Thackeray's skillful storytelling comes to life through the detailed and expressive drawings of John Leech. Each illustration tells its own story, capturing the essence of characters in a way that words alone cannot. Through these pictures, Thackeray effortlessly conveys the humor, satire, and social commentary that were so characteristic of his writing.
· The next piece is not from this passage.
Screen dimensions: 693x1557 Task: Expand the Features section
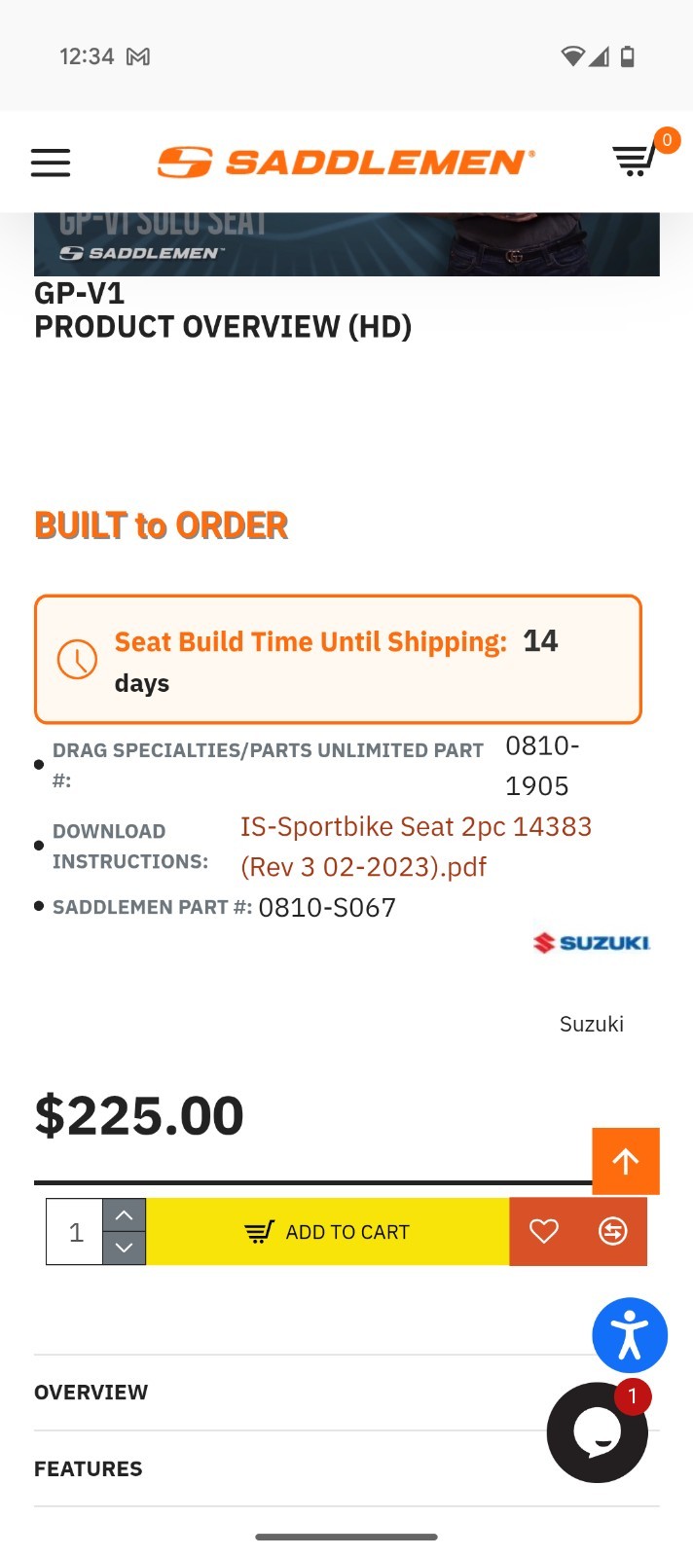pos(89,1468)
The book covers a wide range of subjects, providing a comprehensive view of society at the time. From high society parties and literary gatherings to street scenes and family life, no aspect of Victorian society is left unexplored. Thackeray's keen observations are reflected in each picture, highlighting the stark differences between social classes and shedding light on the struggles faced by individuals from all walks of life.

One of the book's greatest strengths is its ability to evoke a range of emotions in its readers. Leech's artistry beautifully captures moments of joy, sorrow, love, and even mischief. Whether it is a poignant family scene or a comical situation, the illustrations in this book are bound to elicit a response from anyone who flips through its pages.
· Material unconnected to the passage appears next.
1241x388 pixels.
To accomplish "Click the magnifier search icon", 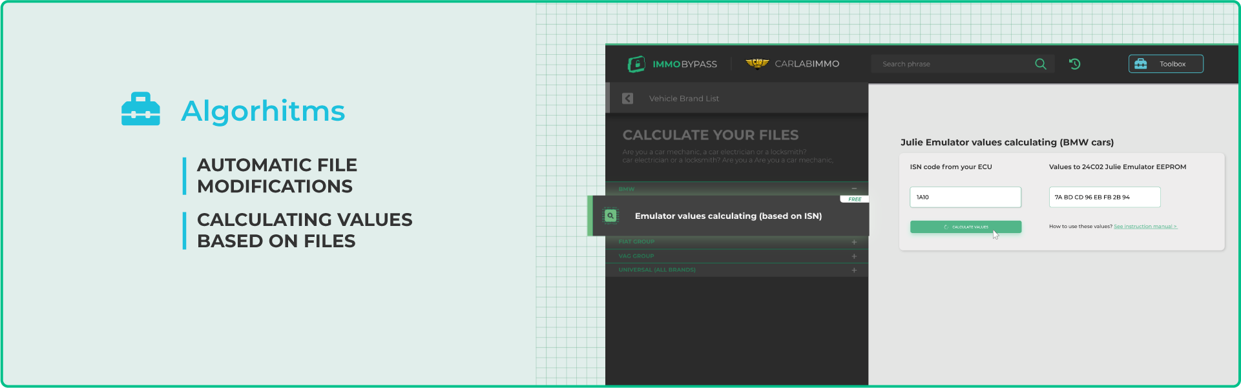I will (1040, 64).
Furthermore, Thackeray's accompanying text adds depth and context to the visual narratives. His witty and insightful commentary makes for an enjoyable read, providing additional layers of meaning to the already engaging illustrations. Readers will find themselves captivated by his flair for storytelling, as he weaves humorous anecdotes and astute observations seamlessly throughout the book.

While John Leech's Pictures of Life and Character is undoubtedly a gem for art enthusiasts, it also offers valuable insight into the social fabric of Victorian society. Thackeray's masterful ability to combine his writing with Leech's illustrations ensures that readers are not only entertained but also enlightened on the complexities of the era.
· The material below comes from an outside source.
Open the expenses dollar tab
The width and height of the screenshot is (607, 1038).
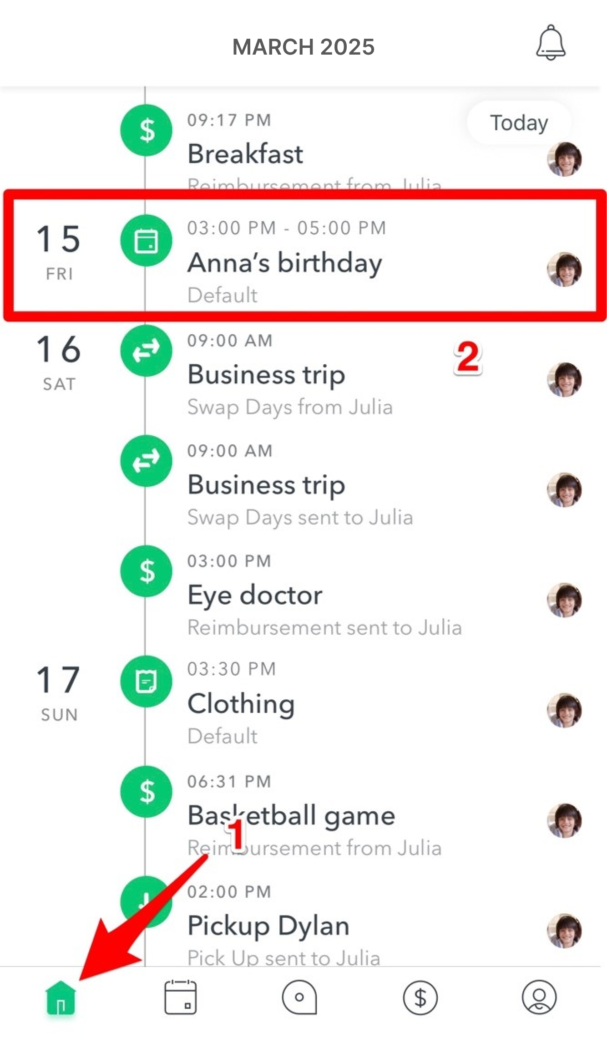point(420,997)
In conclusion, John Leech's Pictures of Life and Character is an endearing collaboration between Thackeray and Leech, offering readers an intimate and engaging experience. This book is a must-read for those interested in Victorian society and art, and Thackeray's skillful storytelling combined with Leech's expressive drawings make it a true delight to behold.

First Page:


By William Makepeace Thackeray

Reprinted from the Quarterly Review, No. 191, Dec. 1854, by permission of Mr. John Murray.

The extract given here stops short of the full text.